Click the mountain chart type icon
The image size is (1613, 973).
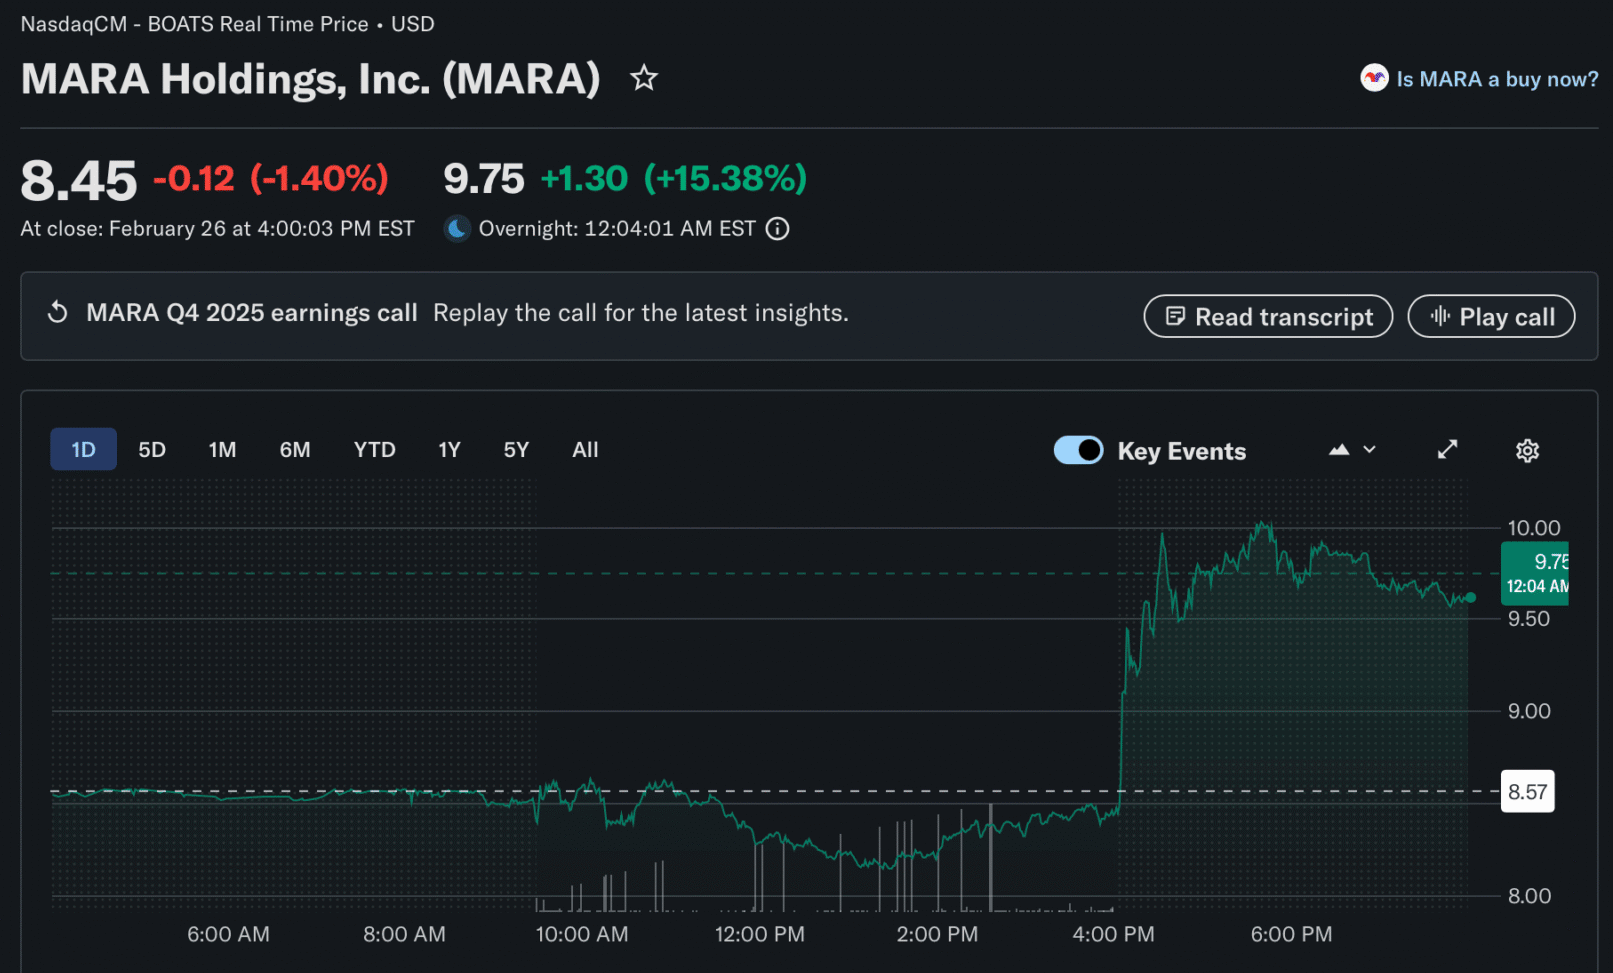(1339, 450)
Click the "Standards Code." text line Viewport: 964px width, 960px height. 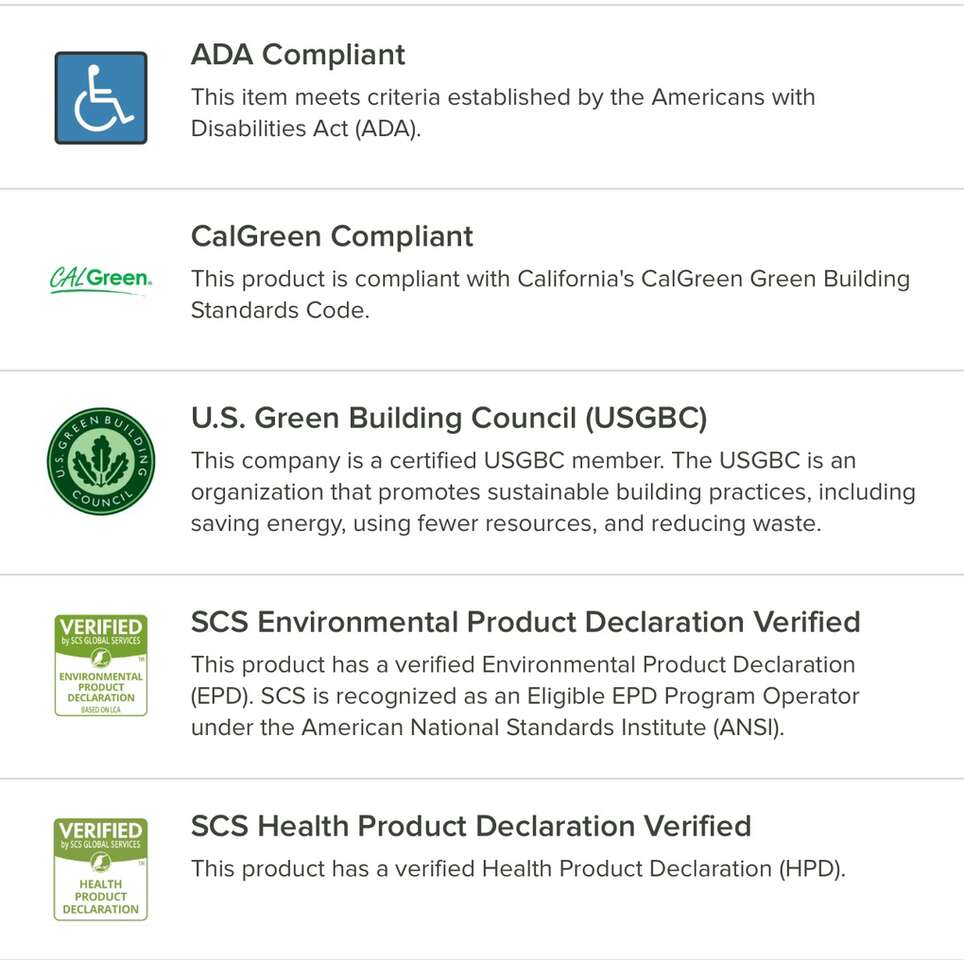(x=280, y=310)
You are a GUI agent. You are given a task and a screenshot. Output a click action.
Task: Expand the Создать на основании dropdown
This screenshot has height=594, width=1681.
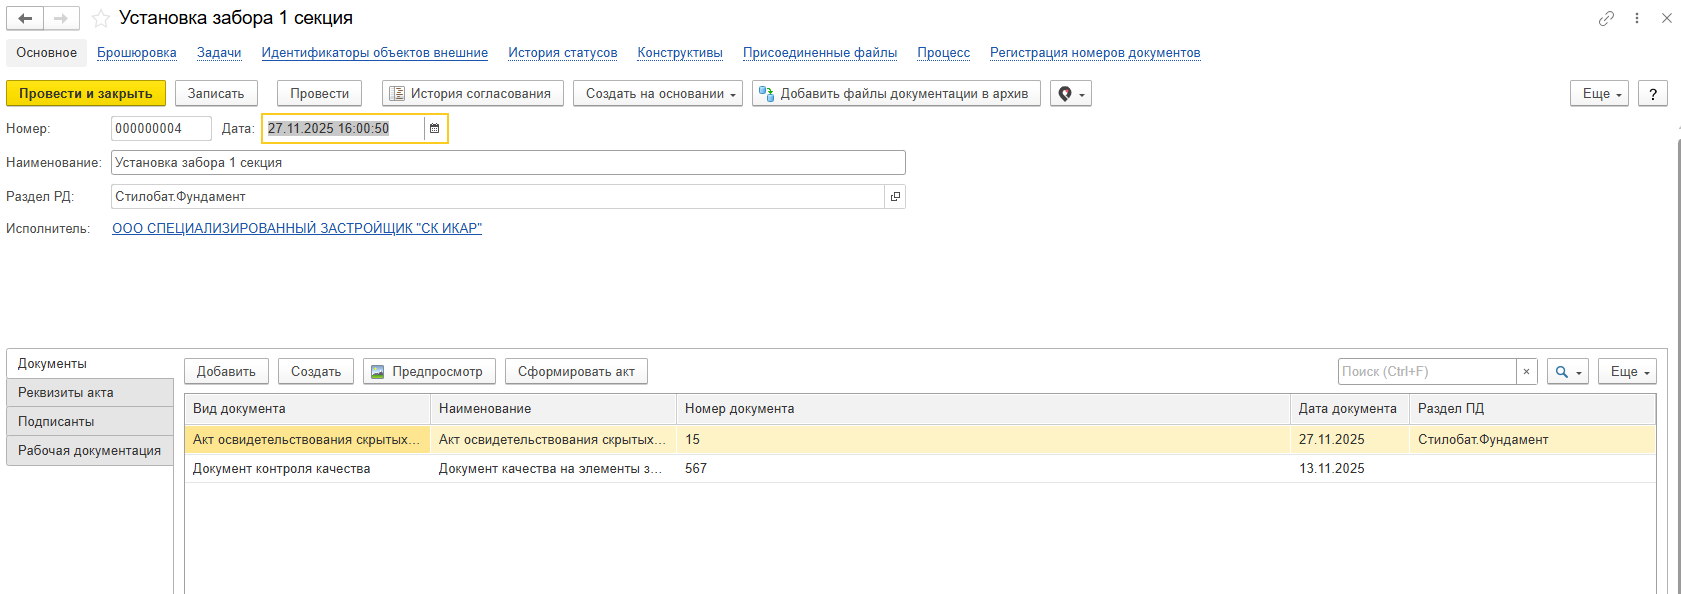[657, 94]
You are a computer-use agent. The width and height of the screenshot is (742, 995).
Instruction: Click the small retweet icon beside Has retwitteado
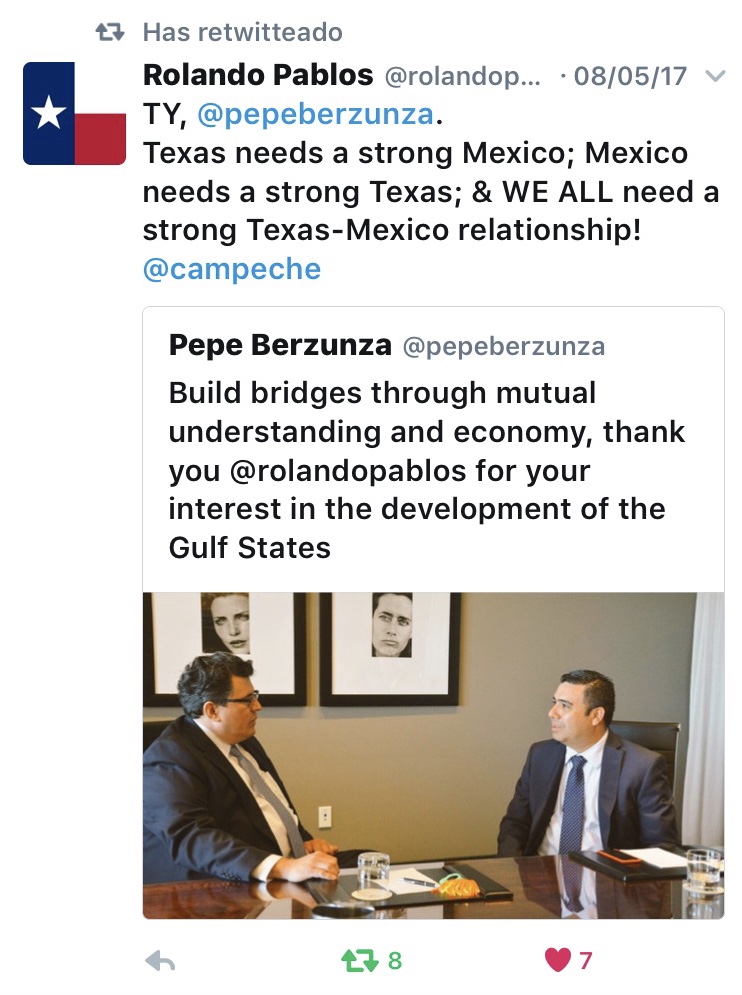pos(109,32)
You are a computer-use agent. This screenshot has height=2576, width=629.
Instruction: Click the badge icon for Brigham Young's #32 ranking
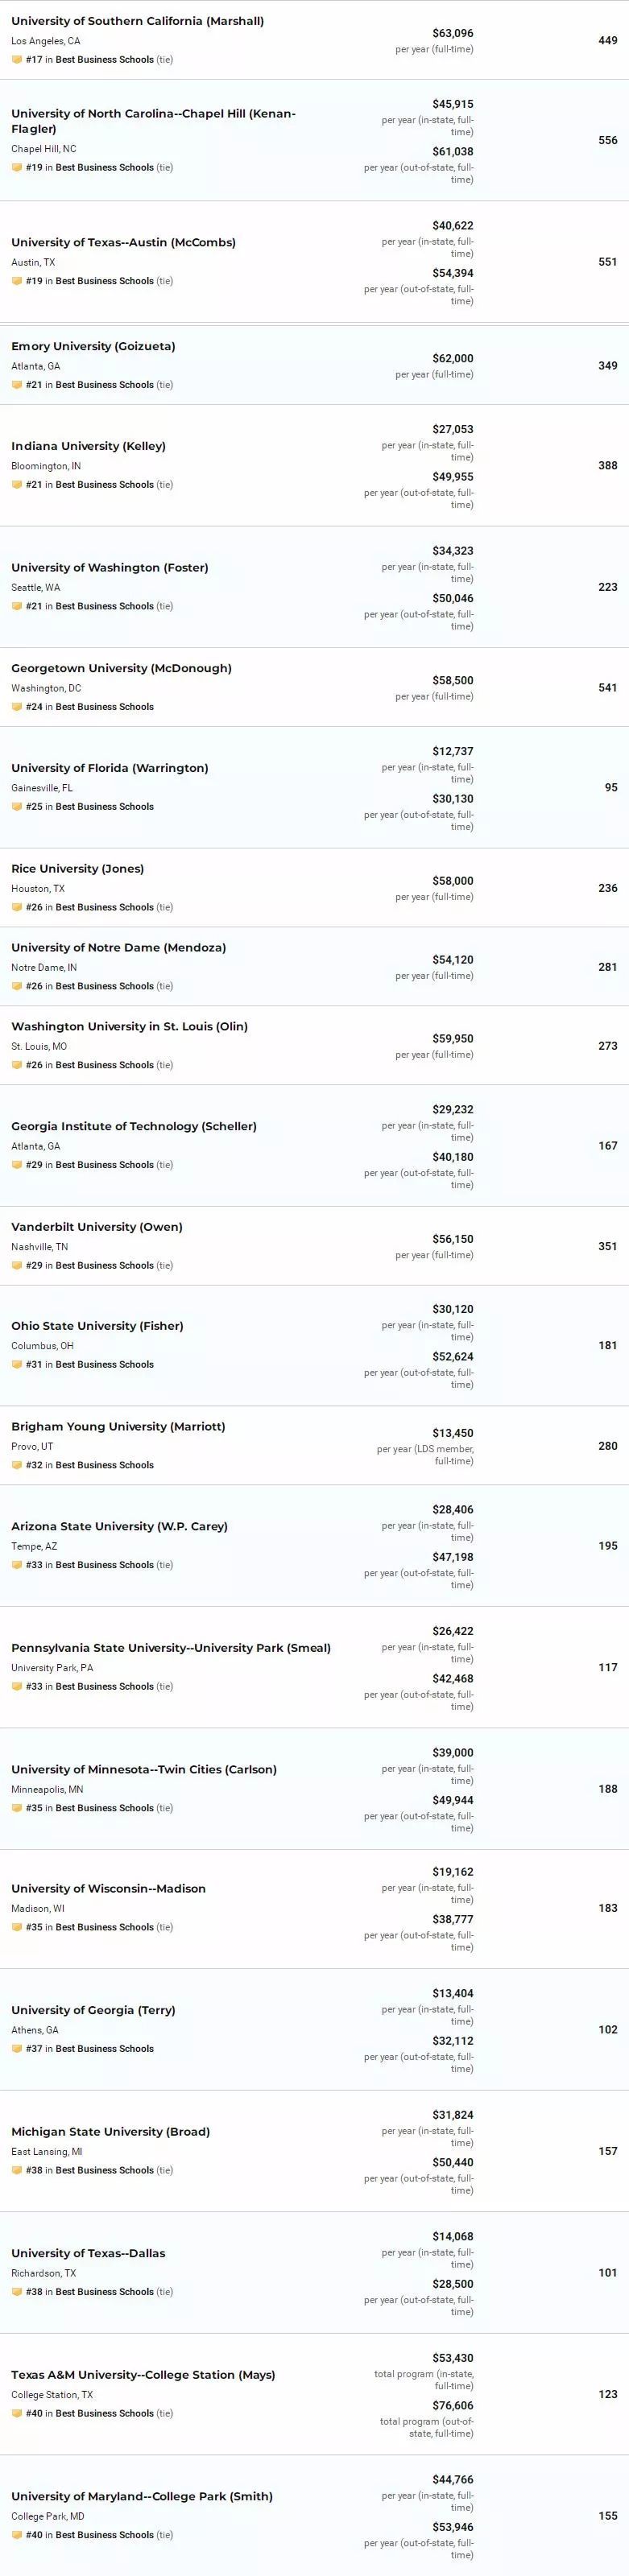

★ ★ ★ ★ ★ ★ ★

Please copy the listing from the line with "You are a computer-use agent. The" up to and including the end of the listing, leaving the pictures out of your copy.

You are a computer-use agent. The width and height of the screenshot is (742, 995).
Instruction: Click the small retweet icon beside Has retwitteado
pos(109,32)
You are a computer-use agent. This screenshot has height=2576, width=629.
Instruction: Click the badge icon for Brigham Young's #32 ranking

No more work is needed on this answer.